Wednesday, March 2, 2011

Naming the Bones, by Louise Welsh ($14.95)

There's not much action -- in a mystery/thriller sense -- until the very end, but British author Louise Welsh gives us a good dose of suspense throughout the book. There's a sustained note of dread overlying her tale of a young-ish academic whose projected biography of a long-dead poet is at a standstill.

Professor Murray Watson has the job he has always wanted in Glasgow, Scotland, but he remains discontented. His frustration has led him into a dead-end affair with a fellow academic, who also happens to be married to the head of his department. His brother, Jack, is an artist, and when Murray attends Jack's opening exhibition for his current work, he discovers that Jack has used a family tragedy as his inspiration.
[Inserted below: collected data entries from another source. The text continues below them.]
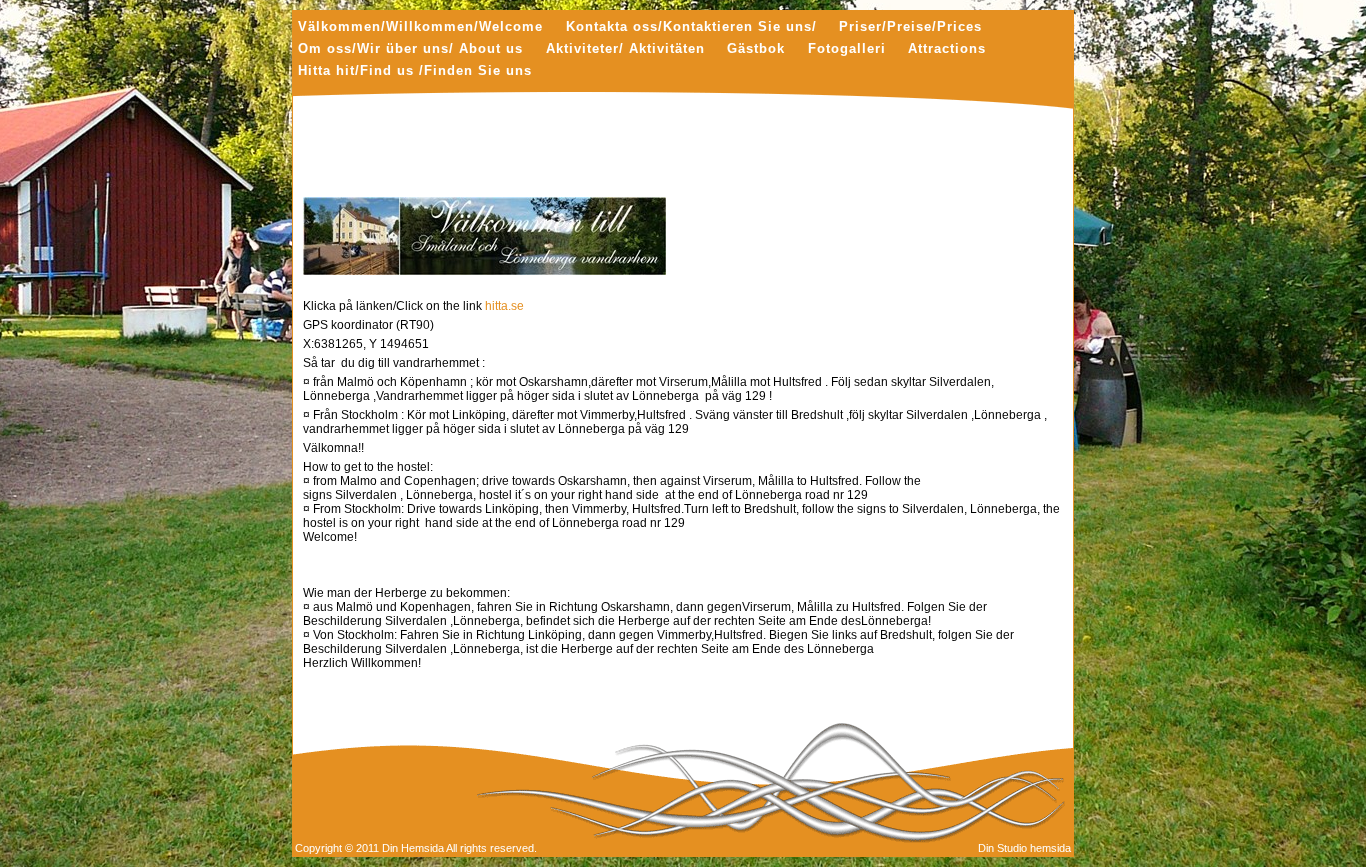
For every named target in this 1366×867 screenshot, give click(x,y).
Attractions (947, 49)
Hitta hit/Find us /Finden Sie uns (415, 71)
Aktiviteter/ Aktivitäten (625, 49)
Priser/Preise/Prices (910, 27)
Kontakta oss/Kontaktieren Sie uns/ (691, 27)
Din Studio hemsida (1024, 848)
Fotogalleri (847, 49)
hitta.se (504, 306)
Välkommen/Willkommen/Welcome (420, 27)
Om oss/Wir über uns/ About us (410, 49)
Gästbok (756, 49)
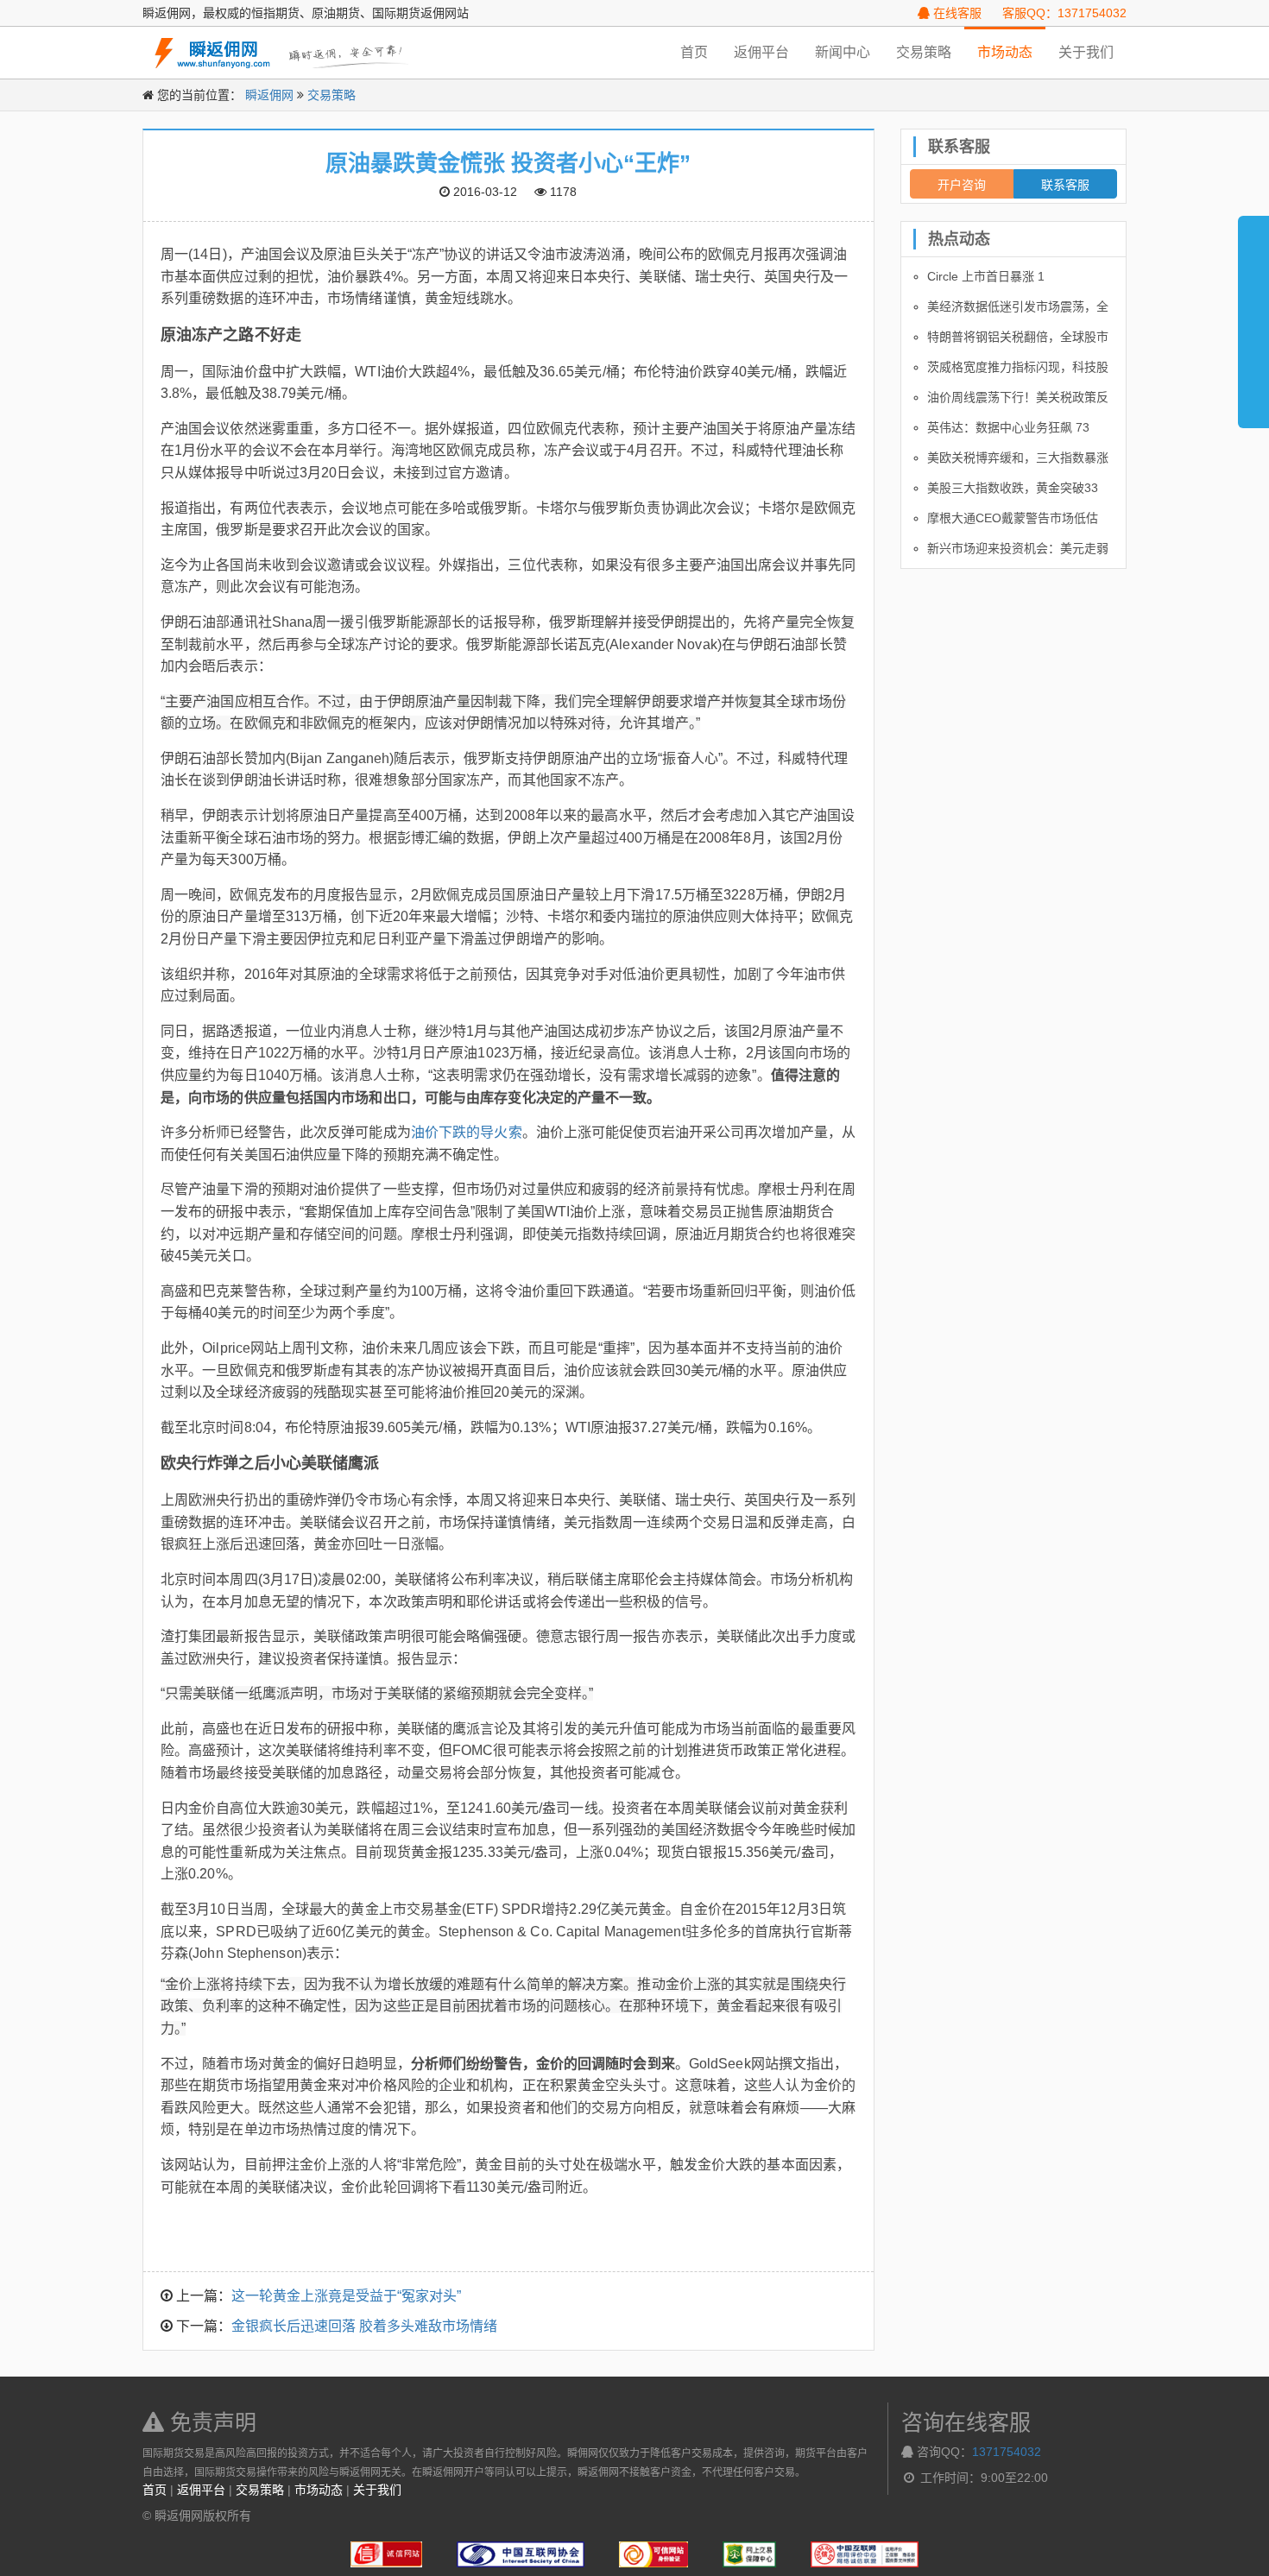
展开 (1253, 314)
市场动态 (1004, 52)
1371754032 (1006, 2452)
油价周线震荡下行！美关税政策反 (1017, 397)
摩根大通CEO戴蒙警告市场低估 (1012, 518)
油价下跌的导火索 (466, 1132)
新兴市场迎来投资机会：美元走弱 (1017, 548)
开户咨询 (962, 184)
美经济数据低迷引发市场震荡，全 (1017, 306)
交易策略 (923, 52)
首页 (694, 52)
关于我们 (1086, 52)
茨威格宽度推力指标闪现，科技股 (1017, 367)
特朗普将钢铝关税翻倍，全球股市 (1017, 337)
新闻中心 (842, 52)
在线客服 (956, 13)
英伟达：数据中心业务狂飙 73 (1008, 427)
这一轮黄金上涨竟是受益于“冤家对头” (346, 2296)
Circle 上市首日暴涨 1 (986, 276)
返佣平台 (761, 52)
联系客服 (1065, 184)
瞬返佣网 (269, 95)
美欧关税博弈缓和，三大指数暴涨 (1017, 457)
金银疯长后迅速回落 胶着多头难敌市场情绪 (364, 2326)
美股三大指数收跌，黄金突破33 (1012, 488)
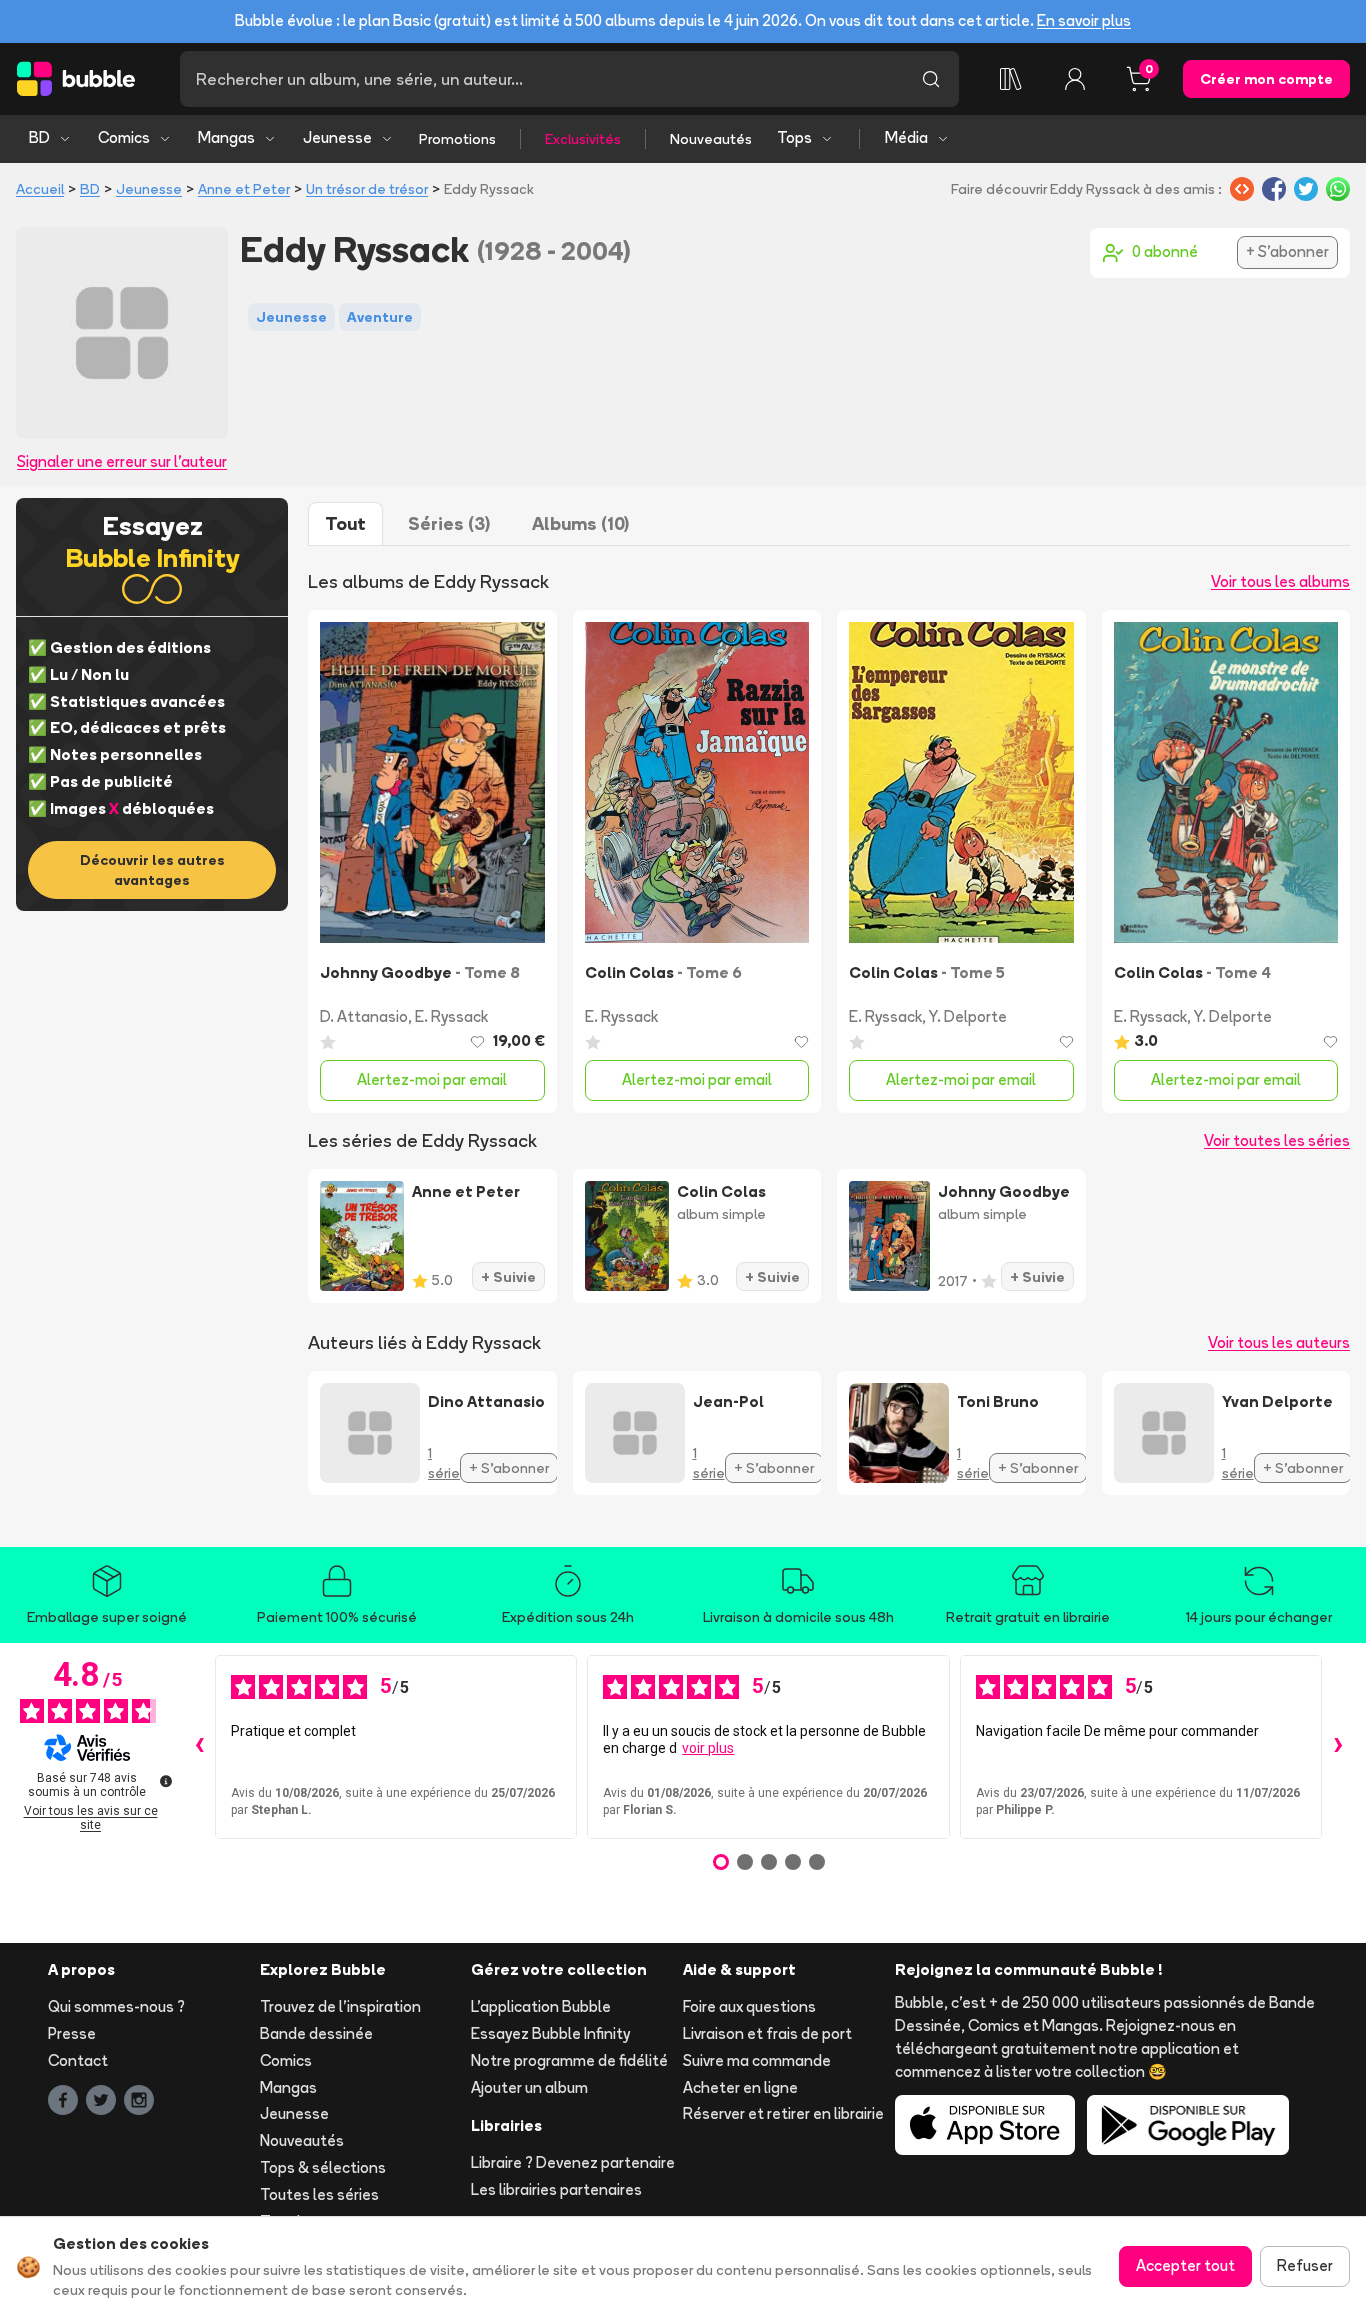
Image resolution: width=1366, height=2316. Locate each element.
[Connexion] (1075, 79)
Although he's angry at his lover for dumping him, at his brother for exposing his family's low point, at each block in the road to discovering more about poet Archie Lunan, instead of throwing in the towel on all counts, Murray doggedly seeks to pull in the threads of Archie's life. Of course, he has to accomplish this around frequent drinking bouts.

When he was still a young man, having achieved some success with a book of poetry in the 1970s, Archie sailed onto a stormy sea one night and was never seen again. Murray's prize interview would be with Archie's former girlfriend, Christie Graves, who lives on a remote Scottish island, but she's not interested in talking with him. In the process of conducting his research, Murray brings to light some hidden relationships and mysteries but, with the exception of Archie, there's nary a dead body in sight. Then Murray learns that another researcher, who was looking into suicidal patterns, died in a car accident on the little island where Christie lives. Unlike Murray, he had managed somehow to secure an interview with Christie.

Was Archie murdered? Was the other researcher murdered after uncovering something unsavory? At the risk of his life, should Murray pursue an interview with Christie? In his academic world, who are his friends and who are his enemies? In the end, we discover that nothing is as it first seemed, and this is where Welsh excels. She slowly teases out the real story of a poet and his group of friends, and the madness that sometimes grips people when joy should be there instead.

Louise Welsh tells a finely twisted tale, creates a stunningly ominous setting, and makes Murray Watson a sympathetic and very human character.

1 comment:

  1. Sometimes I look at other reviews after I've written mine. I reallly liked this one -- http://jim-murdoch.blogspot.com/2010/03/naming-bones.html -- but don't read it until after you've read the book. It gives a little too much away! (I often find myself writing in a convoluted way so I won't give away too many plot points!)